• What is the problem/issue being addressed?
Plants lack a nervous system and central decision-making organ, but can nevertheless sense and respond to environmental cues, including seasonal cues that play crucial roles in regulating their growth and development, through poorly understood mechanisms. By exploring the interplay between gene expression, hormonal regulation, and cell-cell communication, we elucidated the mechanisms underlying the temperature-mediated control of bud dormancy. In this project we have provided an important insight into the molecular regulation of dormancy and the mechanism underlying seasonally aligned growth in trees by temperature.
• Why is it important for society?
In this project we have identified the role of AGL8-GA module in mediating PD opening and provided an important insight into the molecular regulation of dormancy and the mechanism underlying seasonally aligned growth in trees by temperature. This research project revealed the mysteries behind bud dormancy in trees by investigating the interactions between genes, hormones, and cell-cell communication. These findings will advance our understanding of how plants adapt to seasonal changes and contribute to the competitiveness of European research, particularly in the field of developmental adaptation to seasonal variations.
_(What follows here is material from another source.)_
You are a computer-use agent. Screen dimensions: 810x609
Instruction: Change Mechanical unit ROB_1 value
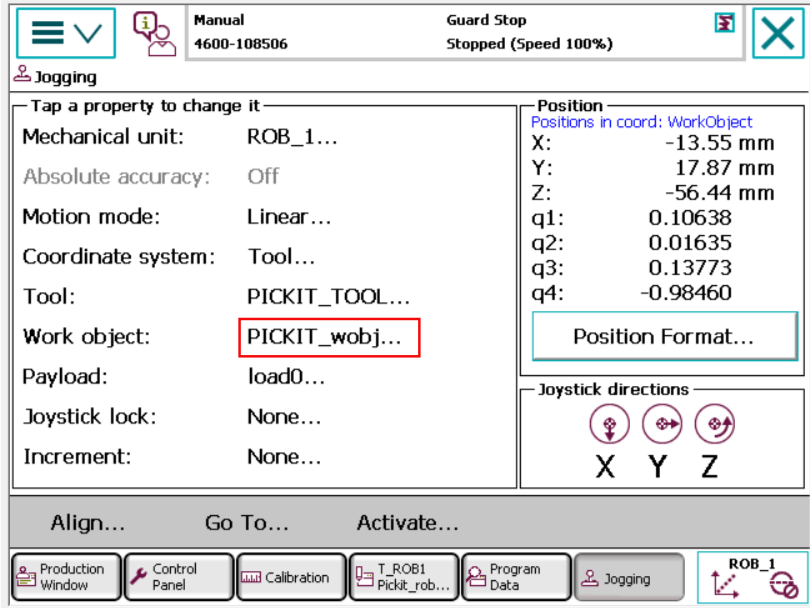pos(292,138)
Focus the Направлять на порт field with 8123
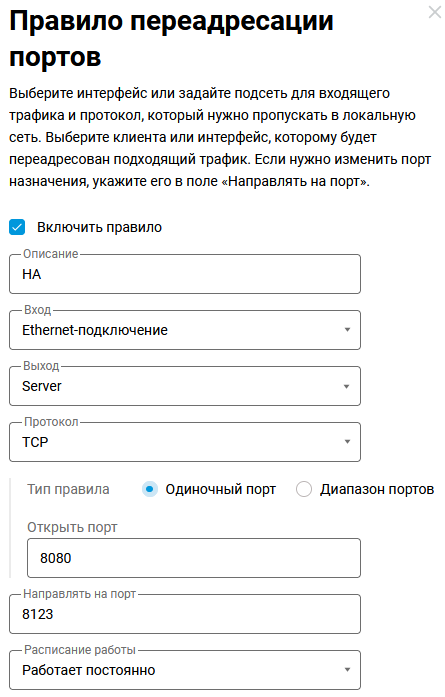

• What are the overall objectives?
This project aims to elucidate the molecular mechanisms underlying the temperature-mediated control of bud dormancy in the experimental model tree hybrid aspen. In this project we functionally characterized an unknown MADS-box transcription factor AGL8, which was previously identified in the host lab. In this project we focused on (1) If FT1 is a direct downstream target of AGL8 and AGL8-mediated FT1 activation is required for low temperature (LT) induced dormancy release, (2) If AGL8 is a LT-responsive transcriptional regulator of GA biosynthesis in buds, and if AGL8-mediated LT-induced GA biosynthesis is essential for LT-induced dormancy release, and (3) Whether AGL8 promotes dormancy release by transcriptionally activating the expression of GH17 endoglucanases which are believed to catalyse callose breakdown and a subsequent PD opening.